Turn It Off, Or Limit It
Are you tired of the whole merry-go-round and want a way to jump off? Turn off Java in the browser. Disable the plugin. We show you how to disable Java. Are you one of the many, many, people who need Java for work and school purposes and can’t turn off Java in the browser?

Here is what you can do. You disable Java in your default, primary browser. The browser you use the most should not have Java at all. And then you install the browser you don’t use all that often—most people generally have more than one browser installed on their computers, anyway—and enable Java in that. The important thing here, though, is that you don’t, never ever, absolutely never, use that browser to go to any site other than that handful of sites you need to run Java on.
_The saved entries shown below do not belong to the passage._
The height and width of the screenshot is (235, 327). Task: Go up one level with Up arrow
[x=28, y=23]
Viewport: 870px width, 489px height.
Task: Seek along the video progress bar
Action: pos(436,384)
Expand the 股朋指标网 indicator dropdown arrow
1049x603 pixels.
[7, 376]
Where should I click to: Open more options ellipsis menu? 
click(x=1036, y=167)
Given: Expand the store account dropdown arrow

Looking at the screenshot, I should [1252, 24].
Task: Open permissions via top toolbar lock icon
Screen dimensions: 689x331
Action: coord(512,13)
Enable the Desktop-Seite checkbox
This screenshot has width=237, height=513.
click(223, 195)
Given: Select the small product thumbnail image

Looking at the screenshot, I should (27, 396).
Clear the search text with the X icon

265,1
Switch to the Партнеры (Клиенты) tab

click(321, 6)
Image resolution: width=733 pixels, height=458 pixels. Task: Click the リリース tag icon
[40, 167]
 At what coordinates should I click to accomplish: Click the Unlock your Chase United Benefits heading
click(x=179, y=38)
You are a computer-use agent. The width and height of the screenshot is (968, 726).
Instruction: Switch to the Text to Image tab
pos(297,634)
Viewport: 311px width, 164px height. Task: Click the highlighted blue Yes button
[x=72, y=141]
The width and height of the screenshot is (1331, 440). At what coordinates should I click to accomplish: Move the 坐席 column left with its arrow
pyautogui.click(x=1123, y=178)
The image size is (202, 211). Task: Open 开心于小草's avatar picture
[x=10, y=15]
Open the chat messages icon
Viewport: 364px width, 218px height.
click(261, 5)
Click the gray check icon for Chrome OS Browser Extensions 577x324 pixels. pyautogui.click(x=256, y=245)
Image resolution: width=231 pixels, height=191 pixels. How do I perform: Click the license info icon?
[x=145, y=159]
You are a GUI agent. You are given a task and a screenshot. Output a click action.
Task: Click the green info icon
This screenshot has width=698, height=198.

You need to use Blackboard? You fire up the Java-browser. You need to look up something that was mentioned during the Blackboard session? Instead of clicking, copy the link, fire-up your default browser, and paste it in.

It adds a lot of extra steps, and I can tell you that it is tremendously annoying. But I feel safer knowing that I am reducing my chances of getting hit with a watering hole attack. Think about all those mobile developers at Facebook, Twitter, Microsoft, and Apple. They visited a iOS developer Web site (probably a site they visited with regularity, considering their jobs) with browsers that had Java enabled, and were compromised.

If you are annoyed enough, you will do the next step, which is pressure the company to stop using Java. ‘There is no longer any reason for Websites to be using Java applets,’ Chester Wisniewski, of Sophos, told me at the RSA Conference this week. You can pressure IT to start switching to a different product. As customers, you can tell the vendor to come up with a non-Java alternative, or when it comes time to renew the subscription or contract, you will cancel and go to a different product. Money talks.

Wisniewski said he didn’t make the decision to recommend turning off Java lightly. He considered the ramifications carefully and came to the conclusion that at the moment, it was the safest thing to do.”